![]() |
| Kantah: Kepala ATR/BPN Lombok Timur, I Komang Suarta, (Foto: Istimewa/MP). |
Kepala ATR/BPN Lombok Timur, I Komang Suarta, menyatakan bahwa fokus utama saat ini adalah memastikan akurasi data di tingkat desa melalui pengumuman Nomor Identifikasi Bidang (NIB). Langkah ini merupakan pintu darurat terakhir untuk mencocokkan kondisi fisik lapangan dengan identitas pemilik tanah.
Dalam menjelaskan kerumitan validasi, Suarta menggunakan analogi yang menarik. Ia menyebutkan bahwa sebuah sertifikat tidak akan lahir sebelum terjadi perkawinan yang sah antara data fisik dan yuridis.
"Setelah validasi, istilahnya sudah 'kawin'. Antara data fisik hasil pengukuran dengan data yuridisnya sudah klop. Kalau sudah 'kawin' dan valid, baru bisa kita dorong ke proses pemberkasan hingga penerbitan sertifikat tanah secara berangsur," ujar Suarta saat ditemui pada Senin (20/4) kemarin.
Langkah preventif ini diambil guna menghindari cacat administrasi, seperti kesalahan penulisan nama atau tumpang tindih lahan yang berpotensi memicu sengketa hukum di masa depan.
Transformasi digital BPN Lombok Timur juga tercermin dari sistem filtrasi data yang kian canggih. Dari ribuan target tersebut, sebanyak 1.446 bidang tanah sudah berhasil masuk ke dalam sistem entri data. Suarta menegaskan bahwa sistem akan secara otomatis menolak pengajuan jika ditemukan adanya sertifikat ganda pada satu objek tanah.
"Kelihatan nanti di sistem, kalau ternyata bidang tersebut sudah bersertifikat, maka pengajuan baru akan langsung kita tolak. Ini bagian dari komitmen kita untuk menjaga integritas data pertanahan," tegasnya.
Salah satu poin penting dalam pelaksanaan PTSL tahun ini adalah perubahan wujud fisik dokumen. Seluruh output dari 10.738 bidang tanah tersebut dipastikan akan diterbitkan dalam bentuk Sertifikat Elektronik. Hal ini sejalan dengan visi Kementerian ATR/BPN untuk mempercepat digitalisasi layanan demi keamanan dan kemudahan akses pemilik tanah.

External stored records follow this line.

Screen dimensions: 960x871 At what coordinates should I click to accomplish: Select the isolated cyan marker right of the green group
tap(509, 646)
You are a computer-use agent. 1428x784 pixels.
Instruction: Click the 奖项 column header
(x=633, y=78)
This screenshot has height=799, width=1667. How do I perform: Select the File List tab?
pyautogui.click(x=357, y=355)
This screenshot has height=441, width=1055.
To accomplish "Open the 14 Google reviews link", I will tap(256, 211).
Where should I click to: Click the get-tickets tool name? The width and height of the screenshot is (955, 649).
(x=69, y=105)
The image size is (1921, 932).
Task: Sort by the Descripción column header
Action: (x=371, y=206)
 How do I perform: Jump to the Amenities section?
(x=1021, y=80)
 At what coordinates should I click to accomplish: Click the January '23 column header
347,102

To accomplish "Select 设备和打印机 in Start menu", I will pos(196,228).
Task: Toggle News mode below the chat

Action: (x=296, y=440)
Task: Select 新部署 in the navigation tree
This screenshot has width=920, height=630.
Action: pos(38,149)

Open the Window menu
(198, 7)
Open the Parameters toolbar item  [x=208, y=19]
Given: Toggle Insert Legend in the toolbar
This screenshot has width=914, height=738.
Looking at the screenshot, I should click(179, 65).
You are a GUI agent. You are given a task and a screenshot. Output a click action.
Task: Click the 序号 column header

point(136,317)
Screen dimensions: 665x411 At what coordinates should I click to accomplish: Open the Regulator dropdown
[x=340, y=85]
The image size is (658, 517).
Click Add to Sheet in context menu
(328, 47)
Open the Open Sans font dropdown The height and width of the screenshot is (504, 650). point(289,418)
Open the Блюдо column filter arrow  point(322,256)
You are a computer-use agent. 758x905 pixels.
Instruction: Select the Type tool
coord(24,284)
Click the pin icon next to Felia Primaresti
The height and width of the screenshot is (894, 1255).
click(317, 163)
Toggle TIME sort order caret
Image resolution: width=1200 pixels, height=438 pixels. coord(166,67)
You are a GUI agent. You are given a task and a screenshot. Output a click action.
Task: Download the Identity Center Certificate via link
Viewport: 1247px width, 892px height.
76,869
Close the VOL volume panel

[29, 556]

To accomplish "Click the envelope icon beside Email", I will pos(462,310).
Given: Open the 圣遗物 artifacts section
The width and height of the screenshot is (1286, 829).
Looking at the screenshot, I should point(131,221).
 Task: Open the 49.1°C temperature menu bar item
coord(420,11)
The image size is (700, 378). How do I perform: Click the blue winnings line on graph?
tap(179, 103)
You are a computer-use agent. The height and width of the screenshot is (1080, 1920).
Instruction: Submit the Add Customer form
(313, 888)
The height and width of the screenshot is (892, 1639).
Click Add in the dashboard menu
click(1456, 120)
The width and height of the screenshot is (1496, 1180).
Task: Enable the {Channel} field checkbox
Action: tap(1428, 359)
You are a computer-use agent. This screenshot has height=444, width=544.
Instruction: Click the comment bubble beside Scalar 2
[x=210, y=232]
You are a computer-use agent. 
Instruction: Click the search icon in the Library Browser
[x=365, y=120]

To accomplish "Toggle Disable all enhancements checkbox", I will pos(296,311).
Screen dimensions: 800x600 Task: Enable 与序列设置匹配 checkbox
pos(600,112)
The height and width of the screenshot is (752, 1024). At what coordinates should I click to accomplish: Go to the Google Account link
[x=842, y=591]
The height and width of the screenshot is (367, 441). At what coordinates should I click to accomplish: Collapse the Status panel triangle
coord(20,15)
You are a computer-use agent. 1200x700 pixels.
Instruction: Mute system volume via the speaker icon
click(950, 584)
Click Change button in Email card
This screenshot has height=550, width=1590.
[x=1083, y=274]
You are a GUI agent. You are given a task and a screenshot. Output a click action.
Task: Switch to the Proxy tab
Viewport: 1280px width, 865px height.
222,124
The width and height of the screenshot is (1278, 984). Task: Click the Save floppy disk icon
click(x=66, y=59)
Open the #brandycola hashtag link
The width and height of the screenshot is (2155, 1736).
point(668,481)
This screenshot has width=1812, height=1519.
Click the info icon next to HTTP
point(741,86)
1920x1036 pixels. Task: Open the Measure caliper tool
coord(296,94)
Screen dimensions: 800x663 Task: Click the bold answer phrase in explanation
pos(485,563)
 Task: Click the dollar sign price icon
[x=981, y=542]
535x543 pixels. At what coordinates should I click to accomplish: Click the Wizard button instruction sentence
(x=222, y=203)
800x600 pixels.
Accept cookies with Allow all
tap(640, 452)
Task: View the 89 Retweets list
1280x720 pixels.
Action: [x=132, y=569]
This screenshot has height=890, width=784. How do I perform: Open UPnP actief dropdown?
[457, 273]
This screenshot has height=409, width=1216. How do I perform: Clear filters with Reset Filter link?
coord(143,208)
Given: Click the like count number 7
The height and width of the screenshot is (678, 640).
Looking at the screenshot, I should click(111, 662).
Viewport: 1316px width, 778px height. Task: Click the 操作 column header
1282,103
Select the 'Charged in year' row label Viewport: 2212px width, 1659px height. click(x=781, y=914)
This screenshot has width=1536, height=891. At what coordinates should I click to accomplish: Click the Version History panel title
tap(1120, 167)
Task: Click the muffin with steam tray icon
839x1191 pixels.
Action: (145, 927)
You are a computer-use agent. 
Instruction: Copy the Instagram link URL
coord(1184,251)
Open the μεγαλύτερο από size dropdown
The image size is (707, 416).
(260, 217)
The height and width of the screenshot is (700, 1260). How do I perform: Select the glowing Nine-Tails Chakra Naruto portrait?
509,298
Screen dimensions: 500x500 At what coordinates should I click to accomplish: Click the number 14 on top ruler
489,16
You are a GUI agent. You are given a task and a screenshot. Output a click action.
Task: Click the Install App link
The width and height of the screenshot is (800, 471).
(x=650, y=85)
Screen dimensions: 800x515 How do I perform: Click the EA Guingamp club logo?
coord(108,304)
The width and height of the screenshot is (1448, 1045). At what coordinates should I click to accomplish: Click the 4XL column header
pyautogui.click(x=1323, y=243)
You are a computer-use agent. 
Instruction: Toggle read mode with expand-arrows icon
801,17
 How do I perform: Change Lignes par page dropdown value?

Di akhir keterangannya, I Komang Suarta mengimbau kepada masyarakat yang tanahnya masuk dalam kuota pengukuran tahun ini untuk proaktif.
"Kami imbau masyarakat aktif memantau pengumuman di kantor desa masing-masing. Lakukan klarifikasi nama dan data sebelum proses final, agar sertifikat elektronik yang terbit nanti benar-benar akurat," tutup Suarta.